Her voice was weary and defeated, as if her subterranean thought had gone to the conclusion beyond the spate of words. Still, she had to finish the dialogue. Every scene had to have its dialogue, even if weeping, screaming, beating her fists on the windshield and on the hard man’s face beside her would have been a truer expression of her feelings.
He too had said it all before, and said it again: “My future won’t begin until I’ve licked the past.”
“You can’t lick the past. It’s done. It’s finished.”
“I’m licking it now.”
She essayed an ironic laugh that came out as a screechy titter. “You’re knocking yourself out, you mean, and for no good reason. For God’s sake, and mine and your own, let me drive you home with me.”
“I can’t. If you don’t see that, there must be very little about me that you do see.”

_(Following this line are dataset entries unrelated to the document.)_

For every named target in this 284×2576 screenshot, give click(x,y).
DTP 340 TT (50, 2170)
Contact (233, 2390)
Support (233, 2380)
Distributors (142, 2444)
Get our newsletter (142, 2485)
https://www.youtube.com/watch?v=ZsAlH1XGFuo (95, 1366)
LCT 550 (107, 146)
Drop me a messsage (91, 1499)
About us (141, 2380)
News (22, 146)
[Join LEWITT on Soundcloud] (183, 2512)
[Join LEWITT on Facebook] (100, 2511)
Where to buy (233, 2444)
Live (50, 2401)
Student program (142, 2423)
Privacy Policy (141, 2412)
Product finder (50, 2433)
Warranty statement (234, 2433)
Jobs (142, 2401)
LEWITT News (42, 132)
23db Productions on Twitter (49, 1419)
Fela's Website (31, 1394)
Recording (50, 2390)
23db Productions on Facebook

“I love you, Bret. Does that mean anything to you?”
“Love can be mistaken.”
“Are you ready to call it off then?”
“Not unless you force me to. I do know that we can’t set up housekeeping in an open grave.”
“Words! You can twist words any way you like, but I thought the thing we had was stronger than rhetoric. I thought you loved me. If you don’t I’m not interested in trying to force anything. Do you love me?”
A moment before, her face had been the face of a stranger, an unknown, harried woman in whose car he happened incongruously to be sitting, arguing for the right to master his difficult life. He looked into her face again and saw that it was his lover’s, familiar and dear in every line. He had loved her from the beginning and would never love anyone else. He was ashamed that she had had to ask him.
“I do love you,” he said. “But can’t you see there are things more important than love?”
“What things are more important than love?”
“Justice.”
“Justice! You think you can go and find justice like a lucky horseshoe? A four-leaf clover in a field? Look around you and tell me where you see justice, except in books and movies. Do you see the good people getting the breaks and the bad people getting the dirty end of the stick? The hell you do! There’s no Hays Office to censor life and make all come right in the end. Everybody has to make his own life turn out, and you know it. That’s all I’m arguing for, Bret, for you to keep your head out of trouble. You try to make things over, and you’ll only beat out your brains.” But before he answered she knew that her angry words were as ineffectual as she had said words were.
“You must think I’m pretty futile.” The irony he had intended was lost in his sense that he had spoken the truth. In self-distrust and confusion, still shaken by her statement that he might spoil her life, he clung to his stubborn will and the brittle mood that sustained it.
“I think you’re strong,” she said, “but you don’t know what you’re up against.”